Rick Van Dresser,55, of Birmingham uses a pedometer to mark the steps he takes on a daily basis. Dresser participated in a friendly company wide competition from August to October to see which teams of employees could walk the most steps using a pedometer to mark the steps, at Huntington Bank in Troy, MI (image credit JESSICA J. TREVINO/Detroit Free Press)
By KATHERINE YUNG Detroit Free Press
For a growing number of workers, the most transformational workplace gadget isn't the iPhone 5 or a mini tablet computer. It's something much more basic: a pedometer.
Eager to cut health care costs and improve productivity, large employers such as Domino's Pizza, General Electric and Huntington National Bank, are embracing the devices for their workforce, holding contests to see who can walk the most steps and offering rewards, such as T-shirts, cash and reduced health insurance premiums.
"It's become part of the fabric of our culture," said Patti Wilmot, Domino's executive vice president of PeopleFirst. "This is a fun thing to do. It creates a lot of camaraderie and a lot of teamwork."
Last year, the Ann Arbor, Mich.-based pizza chain started offering pedometers to its 3,000 employees who are eligible for benefits. Today, nearly half of them are using the fitness trackers. Every step they take can help them earn up to $325 from the company.
Jennifer Balliett, Domino's benefits manager, said that 40% of employees who started wearing pedometers have reached what is considered to be an active or highly active fitness level.
"Healthy employees are happier, more productive employees," said Andrew Gutman, chief financial officer at the Farbman Group, a Southfield, Mich.-based real estate services firm that is in the process of buying $25 pedometers for each of its 200 employees.
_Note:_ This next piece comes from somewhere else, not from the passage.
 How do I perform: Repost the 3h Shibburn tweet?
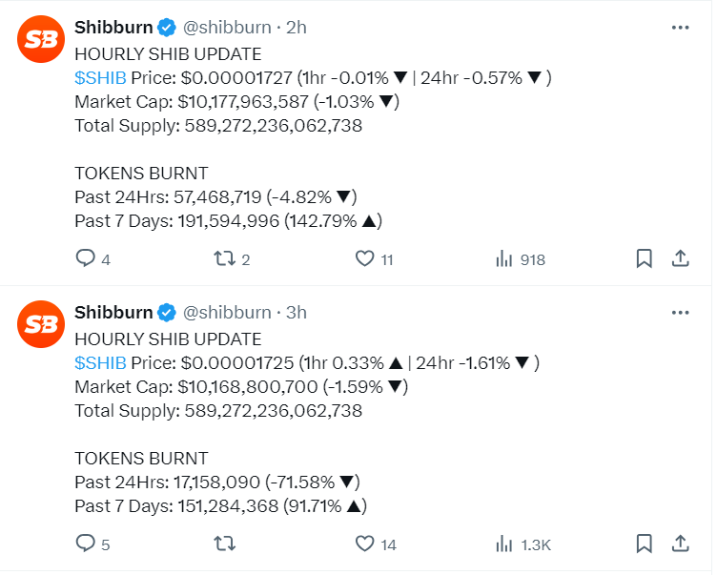223,544
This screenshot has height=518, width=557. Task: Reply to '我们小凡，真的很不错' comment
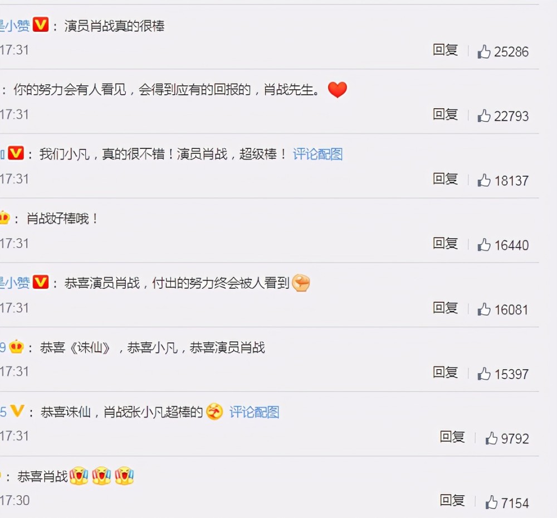click(x=445, y=179)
Domino's and Huntington offer employee pedometer programs created by Virgin HealthMiles, a Massachusetts-based provider of workplace wellness programs. Its pedometer programs are used by 150 large companies and organizations, including half a dozen in Michigan such as the East China School District and Gardner-White.
The Virgin HealthMiles pedometer program sets high goals for participants, challenging them to reach 7,000 steps a day, the equivalent of 3.5 miles. It takes 2,000 steps to reach a mile.
"It's a core part of overall healthy behavior change," said Tom Abshire, Virgin HealthMiles' senior vice president of marketing. "Every day I know what my goal is."
For employers, the main drawback for pedometers is their cost. Though these devices can be found at nearly every price level, reliable and accurate ones that allow users to upload their walking activity to their computers usually cost about $25. Virgin HealthMiles created its own $26 pedometer.
Using a cheap pedometer can create problems. Health Alliance Plan, the Detroit-based health insurer, had been providing free pedometers to employers as part of its work site wellness programs. But it received many complaints about the $4 devices and is switching to smartphone applications that track people's walking activity because it cannot afford to purchase more expensive pedometers.
Terri Kachadurian, HAP's director of work site wellness and member engagement, said employers are very interested in walking programs, and pedometers can be useful.
"The pedometer has been shown to help people increase the amount of physical activity they do" because it provides feedback, she said.
That's the case with Rick Van Dresser, a government banking relationship manager at Huntington. Wearing a pedometer motivated the lymphoma survivor to take 2-mile walks, five or six times a week with Parker, his 80-pound yellow Labrador. Before the pedometer, these outings occurred one to three times a week.
Van Dresser, 55, now averages 12,000 steps a day. The walking has paid off, resulting in a few lost pounds, a better mood and improved performances on the racquetball court.
"Walking and exercise just makes you feel better," he said. "I enjoy life more."